Homography matrix estimated using Sift features & RANSAC

0.5994 -0.3331 -673.0809

0.9623 -1.1431 -667.6715

0.0026 -0.0007 -2.6771

Error per point during RANSAC

3.6473e-12


In this part, we manually have to select the point correspondences between the two images. Since these points are good

features and on an average are better than the automatically selected ones, we are supposed to get better or atleast

equivalent results as compared to the automatic selection.

OBSERVATIONS

1. From the results below, we can see that the Homography matrix is similar using both DLT and RANSAC. If good feature

points are selected, DLT does well.

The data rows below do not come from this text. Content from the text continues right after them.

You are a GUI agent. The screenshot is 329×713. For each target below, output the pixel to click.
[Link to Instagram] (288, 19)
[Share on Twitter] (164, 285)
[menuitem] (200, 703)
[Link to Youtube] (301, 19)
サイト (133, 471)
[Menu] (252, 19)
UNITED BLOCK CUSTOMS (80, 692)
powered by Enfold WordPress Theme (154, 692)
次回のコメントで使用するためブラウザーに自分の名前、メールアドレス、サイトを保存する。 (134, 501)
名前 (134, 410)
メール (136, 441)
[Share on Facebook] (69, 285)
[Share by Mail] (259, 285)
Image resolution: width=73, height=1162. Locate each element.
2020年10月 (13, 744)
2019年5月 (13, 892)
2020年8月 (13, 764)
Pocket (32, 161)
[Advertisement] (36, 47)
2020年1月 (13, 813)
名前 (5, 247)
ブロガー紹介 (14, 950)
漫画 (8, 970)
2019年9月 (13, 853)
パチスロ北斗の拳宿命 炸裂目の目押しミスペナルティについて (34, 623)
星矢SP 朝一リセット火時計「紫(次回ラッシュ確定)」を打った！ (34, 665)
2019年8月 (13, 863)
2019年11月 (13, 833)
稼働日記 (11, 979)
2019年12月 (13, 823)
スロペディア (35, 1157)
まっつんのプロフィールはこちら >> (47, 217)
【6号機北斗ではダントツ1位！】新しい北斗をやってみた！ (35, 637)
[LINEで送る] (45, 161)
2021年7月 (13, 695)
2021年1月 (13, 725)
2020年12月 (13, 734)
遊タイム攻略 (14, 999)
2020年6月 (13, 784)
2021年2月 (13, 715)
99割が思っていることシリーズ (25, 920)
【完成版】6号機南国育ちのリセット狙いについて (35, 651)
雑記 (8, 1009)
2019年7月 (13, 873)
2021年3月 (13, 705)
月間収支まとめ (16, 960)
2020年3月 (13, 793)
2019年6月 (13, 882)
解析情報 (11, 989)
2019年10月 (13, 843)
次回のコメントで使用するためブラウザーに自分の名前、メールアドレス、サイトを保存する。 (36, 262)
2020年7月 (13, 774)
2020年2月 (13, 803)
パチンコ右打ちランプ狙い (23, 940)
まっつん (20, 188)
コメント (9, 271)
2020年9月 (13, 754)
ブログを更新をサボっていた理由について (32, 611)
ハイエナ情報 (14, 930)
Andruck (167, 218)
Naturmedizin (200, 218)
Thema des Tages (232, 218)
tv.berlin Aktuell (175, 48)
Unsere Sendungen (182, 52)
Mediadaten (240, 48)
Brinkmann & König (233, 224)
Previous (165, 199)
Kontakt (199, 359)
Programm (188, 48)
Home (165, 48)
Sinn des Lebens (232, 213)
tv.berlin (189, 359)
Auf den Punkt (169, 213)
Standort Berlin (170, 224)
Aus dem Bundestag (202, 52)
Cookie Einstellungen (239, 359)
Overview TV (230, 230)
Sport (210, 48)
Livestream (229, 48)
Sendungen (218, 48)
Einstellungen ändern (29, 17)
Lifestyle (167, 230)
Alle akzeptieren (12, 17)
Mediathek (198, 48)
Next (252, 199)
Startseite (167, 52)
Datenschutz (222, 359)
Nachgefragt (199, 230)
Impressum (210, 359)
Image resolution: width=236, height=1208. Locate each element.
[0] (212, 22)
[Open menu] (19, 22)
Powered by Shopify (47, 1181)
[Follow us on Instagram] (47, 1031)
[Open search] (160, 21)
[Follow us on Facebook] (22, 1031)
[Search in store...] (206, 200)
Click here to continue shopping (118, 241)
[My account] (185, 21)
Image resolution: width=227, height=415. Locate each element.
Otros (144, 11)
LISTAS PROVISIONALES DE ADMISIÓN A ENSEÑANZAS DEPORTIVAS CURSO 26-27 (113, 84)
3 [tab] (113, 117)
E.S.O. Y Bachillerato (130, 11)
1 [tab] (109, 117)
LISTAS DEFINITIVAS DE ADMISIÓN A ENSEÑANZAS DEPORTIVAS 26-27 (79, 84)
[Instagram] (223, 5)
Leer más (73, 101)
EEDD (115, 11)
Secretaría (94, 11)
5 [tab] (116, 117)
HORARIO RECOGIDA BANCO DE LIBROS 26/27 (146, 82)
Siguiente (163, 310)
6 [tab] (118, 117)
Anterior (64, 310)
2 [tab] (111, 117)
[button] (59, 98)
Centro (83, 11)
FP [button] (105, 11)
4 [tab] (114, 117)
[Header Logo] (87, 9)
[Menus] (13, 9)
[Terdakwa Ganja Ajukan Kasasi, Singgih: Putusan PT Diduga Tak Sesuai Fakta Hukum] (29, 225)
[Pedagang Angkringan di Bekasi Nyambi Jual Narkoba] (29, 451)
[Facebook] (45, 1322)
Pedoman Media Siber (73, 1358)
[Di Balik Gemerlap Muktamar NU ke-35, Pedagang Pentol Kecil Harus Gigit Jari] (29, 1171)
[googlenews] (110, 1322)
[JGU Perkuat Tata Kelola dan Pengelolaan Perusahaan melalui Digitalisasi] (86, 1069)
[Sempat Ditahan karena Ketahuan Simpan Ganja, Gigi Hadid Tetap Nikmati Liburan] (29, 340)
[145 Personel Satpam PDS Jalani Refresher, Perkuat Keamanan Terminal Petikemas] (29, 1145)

Also, if these good feature points are few in number, DLT does better than RANSAC

(as we can see from the per point error in the results).

2. When the number of points are large, RANSAC does well in removing the noise and thereby gives a better accuracy.

While humans might select a few points, the computer will select plenty and more noise can be introduced in this

process.

3. Error in manual selection of points can result in the selection of bad features. This might result in unnecessary noise

and, therefore in a bad homography. But, manual selection has the advantage of selecting those features that are

visually distinct according to the human visual system (which is one of the benchmarks). While the

computer sees the image as pixels, we already see it in terms of features. Moreover, the computer might recognise

points that might be features, but irrelevant in identifying the image (from a human point of view). For e.g.: particular

set of clouds or a patch of grass. Humans might consider these as noise.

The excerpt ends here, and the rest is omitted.